**Requirement**
Please swap "computer-use agent" for "desktop automation agent" everywhere it occurs in the data below, and reproduce all of the data with nothing else changed.

**Recorded information**
┄┄┄┄┄┄
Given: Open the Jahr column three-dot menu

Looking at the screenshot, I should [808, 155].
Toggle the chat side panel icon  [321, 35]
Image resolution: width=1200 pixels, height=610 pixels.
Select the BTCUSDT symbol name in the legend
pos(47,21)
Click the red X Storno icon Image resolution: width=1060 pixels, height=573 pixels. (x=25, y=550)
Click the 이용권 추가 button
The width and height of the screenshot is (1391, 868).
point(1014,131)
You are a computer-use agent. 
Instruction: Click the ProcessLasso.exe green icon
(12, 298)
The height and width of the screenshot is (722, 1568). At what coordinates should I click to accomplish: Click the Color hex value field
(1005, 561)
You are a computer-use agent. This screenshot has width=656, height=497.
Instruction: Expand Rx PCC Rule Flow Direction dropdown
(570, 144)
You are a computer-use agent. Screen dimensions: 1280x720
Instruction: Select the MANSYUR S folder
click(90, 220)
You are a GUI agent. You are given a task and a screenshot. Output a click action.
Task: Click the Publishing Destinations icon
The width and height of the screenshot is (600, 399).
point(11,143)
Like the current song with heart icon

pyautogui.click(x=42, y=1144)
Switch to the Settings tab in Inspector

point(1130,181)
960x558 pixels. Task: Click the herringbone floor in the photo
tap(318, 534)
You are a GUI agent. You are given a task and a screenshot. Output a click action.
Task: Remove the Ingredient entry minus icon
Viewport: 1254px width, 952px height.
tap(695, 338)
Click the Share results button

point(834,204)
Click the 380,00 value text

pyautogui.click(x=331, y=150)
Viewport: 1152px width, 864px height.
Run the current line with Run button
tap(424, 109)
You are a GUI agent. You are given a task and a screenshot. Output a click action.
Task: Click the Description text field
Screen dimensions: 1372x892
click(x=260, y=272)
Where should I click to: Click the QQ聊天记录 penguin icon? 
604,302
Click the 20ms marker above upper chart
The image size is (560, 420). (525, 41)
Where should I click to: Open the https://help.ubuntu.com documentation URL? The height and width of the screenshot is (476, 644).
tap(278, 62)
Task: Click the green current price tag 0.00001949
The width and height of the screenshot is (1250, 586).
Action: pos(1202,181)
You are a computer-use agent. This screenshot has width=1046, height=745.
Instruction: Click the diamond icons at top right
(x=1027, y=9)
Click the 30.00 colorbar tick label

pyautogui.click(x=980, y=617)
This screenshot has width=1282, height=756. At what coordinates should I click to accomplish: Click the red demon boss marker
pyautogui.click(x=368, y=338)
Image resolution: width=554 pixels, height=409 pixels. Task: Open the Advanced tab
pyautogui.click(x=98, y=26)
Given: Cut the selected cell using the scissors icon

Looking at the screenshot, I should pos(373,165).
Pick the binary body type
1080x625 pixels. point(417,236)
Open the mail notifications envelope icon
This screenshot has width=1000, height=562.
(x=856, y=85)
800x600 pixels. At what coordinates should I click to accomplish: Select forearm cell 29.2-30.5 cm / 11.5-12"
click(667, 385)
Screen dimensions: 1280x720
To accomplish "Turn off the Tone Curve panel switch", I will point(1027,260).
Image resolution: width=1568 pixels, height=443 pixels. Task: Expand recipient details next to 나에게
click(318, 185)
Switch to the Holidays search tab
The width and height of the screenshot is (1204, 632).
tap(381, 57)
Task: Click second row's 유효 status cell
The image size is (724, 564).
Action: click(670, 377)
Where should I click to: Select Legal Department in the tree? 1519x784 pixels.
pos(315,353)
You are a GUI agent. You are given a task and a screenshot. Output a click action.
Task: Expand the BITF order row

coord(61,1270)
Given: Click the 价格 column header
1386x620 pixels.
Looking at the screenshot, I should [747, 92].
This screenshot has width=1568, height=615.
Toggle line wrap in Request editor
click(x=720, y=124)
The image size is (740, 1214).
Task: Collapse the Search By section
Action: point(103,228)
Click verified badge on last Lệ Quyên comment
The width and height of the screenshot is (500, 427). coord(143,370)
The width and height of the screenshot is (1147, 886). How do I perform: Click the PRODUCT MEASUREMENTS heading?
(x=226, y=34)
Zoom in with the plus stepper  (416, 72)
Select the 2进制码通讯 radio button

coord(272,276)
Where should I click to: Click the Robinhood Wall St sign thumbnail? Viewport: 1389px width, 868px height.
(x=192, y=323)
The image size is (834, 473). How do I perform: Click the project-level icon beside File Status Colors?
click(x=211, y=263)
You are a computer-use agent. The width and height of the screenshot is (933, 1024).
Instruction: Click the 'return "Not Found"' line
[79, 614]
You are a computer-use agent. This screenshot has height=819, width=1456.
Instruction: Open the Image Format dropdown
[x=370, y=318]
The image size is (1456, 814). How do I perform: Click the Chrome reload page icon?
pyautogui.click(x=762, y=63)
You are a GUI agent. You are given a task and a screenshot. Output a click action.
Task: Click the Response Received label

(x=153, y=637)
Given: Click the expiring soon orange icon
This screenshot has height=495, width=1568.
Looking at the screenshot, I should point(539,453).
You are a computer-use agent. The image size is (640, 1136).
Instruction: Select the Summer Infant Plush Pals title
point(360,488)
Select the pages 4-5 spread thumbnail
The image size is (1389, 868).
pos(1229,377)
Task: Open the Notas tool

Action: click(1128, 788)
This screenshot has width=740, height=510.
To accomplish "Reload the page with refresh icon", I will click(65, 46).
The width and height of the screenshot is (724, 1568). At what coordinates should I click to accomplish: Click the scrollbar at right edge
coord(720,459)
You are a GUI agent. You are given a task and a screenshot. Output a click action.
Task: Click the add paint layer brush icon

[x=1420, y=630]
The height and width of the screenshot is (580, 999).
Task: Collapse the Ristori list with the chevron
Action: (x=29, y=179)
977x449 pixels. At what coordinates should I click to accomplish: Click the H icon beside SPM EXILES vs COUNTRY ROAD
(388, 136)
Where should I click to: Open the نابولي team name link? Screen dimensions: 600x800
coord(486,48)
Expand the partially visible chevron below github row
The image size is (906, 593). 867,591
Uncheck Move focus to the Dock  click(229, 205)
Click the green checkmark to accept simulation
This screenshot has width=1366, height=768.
┄┄┄┄┄┄
**Worked answer**
Given: Open the Jahr column three-dot menu

Looking at the screenshot, I should [808, 155].
Toggle the chat side panel icon  [321, 35]
Image resolution: width=1200 pixels, height=610 pixels.
Select the BTCUSDT symbol name in the legend
pos(47,21)
Click the red X Storno icon Image resolution: width=1060 pixels, height=573 pixels. (x=25, y=550)
Click the 이용권 추가 button
The width and height of the screenshot is (1391, 868).
point(1014,131)
You are a desktop automation agent. 
Instruction: Click the ProcessLasso.exe green icon
(12, 298)
The height and width of the screenshot is (722, 1568). At what coordinates should I click to accomplish: Click the Color hex value field
(1005, 561)
You are a desktop automation agent. This screenshot has width=656, height=497.
Instruction: Expand Rx PCC Rule Flow Direction dropdown
(570, 144)
You are a desktop automation agent. Screen dimensions: 1280x720
Instruction: Select the MANSYUR S folder
click(90, 220)
You are a GUI agent. You are given a task and a screenshot. Output a click action.
Task: Click the Publishing Destinations icon
The width and height of the screenshot is (600, 399).
point(11,143)
Like the current song with heart icon

pyautogui.click(x=42, y=1144)
Switch to the Settings tab in Inspector

point(1130,181)
960x558 pixels. Task: Click the herringbone floor in the photo
tap(318, 534)
You are a GUI agent. You are given a task and a screenshot. Output a click action.
Task: Remove the Ingredient entry minus icon
Viewport: 1254px width, 952px height.
tap(695, 338)
Click the Share results button

point(834,204)
Click the 380,00 value text

pyautogui.click(x=331, y=150)
Viewport: 1152px width, 864px height.
Run the current line with Run button
tap(424, 109)
You are a GUI agent. You are given a task and a screenshot. Output a click action.
Task: Click the Description text field
Screen dimensions: 1372x892
click(x=260, y=272)
Where should I click to: Click the QQ聊天记录 penguin icon? 
604,302
Click the 20ms marker above upper chart
The image size is (560, 420). (525, 41)
Where should I click to: Open the https://help.ubuntu.com documentation URL? The height and width of the screenshot is (476, 644).
tap(278, 62)
Task: Click the green current price tag 0.00001949
The width and height of the screenshot is (1250, 586).
Action: pos(1202,181)
You are a desktop automation agent. This screenshot has width=1046, height=745.
Instruction: Click the diamond icons at top right
(x=1027, y=9)
Click the 30.00 colorbar tick label

pyautogui.click(x=980, y=617)
This screenshot has width=1282, height=756. At what coordinates should I click to accomplish: Click the red demon boss marker
pyautogui.click(x=368, y=338)
Image resolution: width=554 pixels, height=409 pixels. Task: Open the Advanced tab
pyautogui.click(x=98, y=26)
Given: Cut the selected cell using the scissors icon

Looking at the screenshot, I should pos(373,165).
Pick the binary body type
1080x625 pixels. point(417,236)
Open the mail notifications envelope icon
This screenshot has width=1000, height=562.
(x=856, y=85)
800x600 pixels. At what coordinates should I click to accomplish: Select forearm cell 29.2-30.5 cm / 11.5-12"
click(667, 385)
Screen dimensions: 1280x720
To accomplish "Turn off the Tone Curve panel switch", I will point(1027,260).
Image resolution: width=1568 pixels, height=443 pixels. Task: Expand recipient details next to 나에게
click(318, 185)
Switch to the Holidays search tab
The width and height of the screenshot is (1204, 632).
tap(381, 57)
Task: Click second row's 유효 status cell
The image size is (724, 564).
Action: click(670, 377)
Where should I click to: Select Legal Department in the tree? 1519x784 pixels.
pos(315,353)
You are a GUI agent. You are given a task and a screenshot. Output a click action.
Task: Expand the BITF order row

coord(61,1270)
Given: Click the 价格 column header
1386x620 pixels.
Looking at the screenshot, I should [747, 92].
This screenshot has width=1568, height=615.
Toggle line wrap in Request editor
click(x=720, y=124)
The image size is (740, 1214).
Task: Collapse the Search By section
Action: point(103,228)
Click verified badge on last Lệ Quyên comment
The width and height of the screenshot is (500, 427). coord(143,370)
The width and height of the screenshot is (1147, 886). How do I perform: Click the PRODUCT MEASUREMENTS heading?
(x=226, y=34)
Zoom in with the plus stepper  (416, 72)
Select the 2进制码通讯 radio button

coord(272,276)
Where should I click to: Click the Robinhood Wall St sign thumbnail? Viewport: 1389px width, 868px height.
(x=192, y=323)
The image size is (834, 473). How do I perform: Click the project-level icon beside File Status Colors?
click(x=211, y=263)
You are a desktop automation agent. The width and height of the screenshot is (933, 1024).
Instruction: Click the 'return "Not Found"' line
[79, 614]
You are a desktop automation agent. This screenshot has height=819, width=1456.
Instruction: Open the Image Format dropdown
[x=370, y=318]
The image size is (1456, 814). How do I perform: Click the Chrome reload page icon?
pyautogui.click(x=762, y=63)
You are a GUI agent. You are given a task and a screenshot. Output a click action.
Task: Click the Response Received label

(x=153, y=637)
Given: Click the expiring soon orange icon
This screenshot has height=495, width=1568.
Looking at the screenshot, I should point(539,453).
You are a desktop automation agent. The image size is (640, 1136).
Instruction: Select the Summer Infant Plush Pals title
point(360,488)
Select the pages 4-5 spread thumbnail
The image size is (1389, 868).
pos(1229,377)
Task: Open the Notas tool

Action: click(1128, 788)
This screenshot has width=740, height=510.
To accomplish "Reload the page with refresh icon", I will click(65, 46).
The width and height of the screenshot is (724, 1568). At what coordinates should I click to accomplish: Click the scrollbar at right edge
coord(720,459)
You are a GUI agent. You are given a task and a screenshot. Output a click action.
Task: Click the add paint layer brush icon

[x=1420, y=630]
The height and width of the screenshot is (580, 999).
Task: Collapse the Ristori list with the chevron
Action: (x=29, y=179)
977x449 pixels. At what coordinates should I click to accomplish: Click the H icon beside SPM EXILES vs COUNTRY ROAD
(388, 136)
Where should I click to: Open the نابولي team name link? Screen dimensions: 600x800
coord(486,48)
Expand the partially visible chevron below github row
The image size is (906, 593). 867,591
Uncheck Move focus to the Dock  click(229, 205)
Click the green checkmark to accept simulation
This screenshot has width=1366, height=768.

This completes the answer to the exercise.